Hier mal eine Aussage über Xiaomis Revenue-Modell aus dem Jahr 2018 aus einem Beitrag, der das heutige Problem ganz gut andeutet: "Xiaomi has long been known for its affordable handsets, but its not really banking on them and connected devices in general to make money. Company CEO and founder Lei Jun describes the firms business model as a triathlon, where it invests in companies producing hardware and devices, sells the products through its online and offline stores, and offers services for product users on the internet.

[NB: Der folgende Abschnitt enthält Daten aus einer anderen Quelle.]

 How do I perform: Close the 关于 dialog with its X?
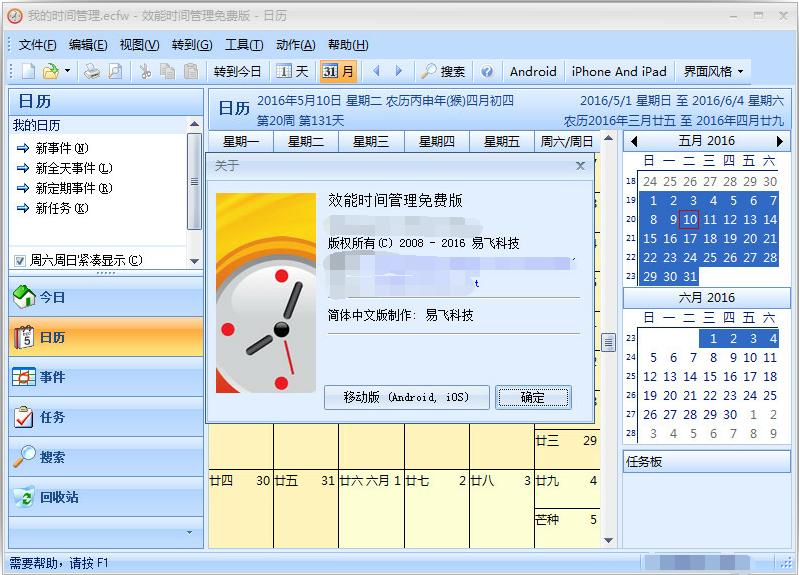[580, 166]
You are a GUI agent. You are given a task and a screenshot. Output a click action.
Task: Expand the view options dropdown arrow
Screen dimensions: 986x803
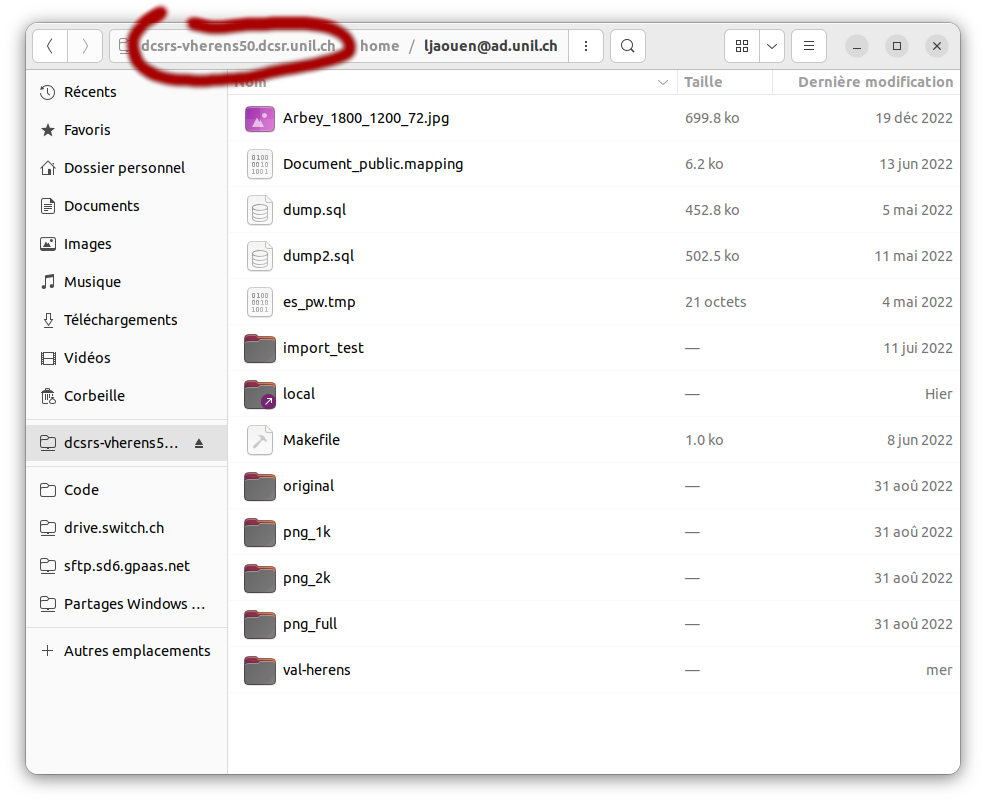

The internet services, according to the hardware giants playbook, will drive the bulk of its revenues down the road." (Quelle: https://www.techinasia.com/xiaomi-ipo-business-model)
Eigentlich müssten wir nach eigener Unternehmensaussage daher mittlerweile deutlich mehr Revenue aus dem margenstarken Bereich Internet Services sehen. Doch schon vor zwei Jahren lag Xiaomis Revenue aus dem Bereich Internet-Services bei 10% - hier hat sich seit zwei Jahren kaum etwas getan. Ich habe gerade keine Gelegenheit die Zahlen aus den letzten Quartalsergebnissen zu suchen, bin mir aber recht sicher, dass im Bereich Internet Services das geringste Wachstum verzeichnet wurde - im Gegensatz zum Bereich IoT und Smartphone.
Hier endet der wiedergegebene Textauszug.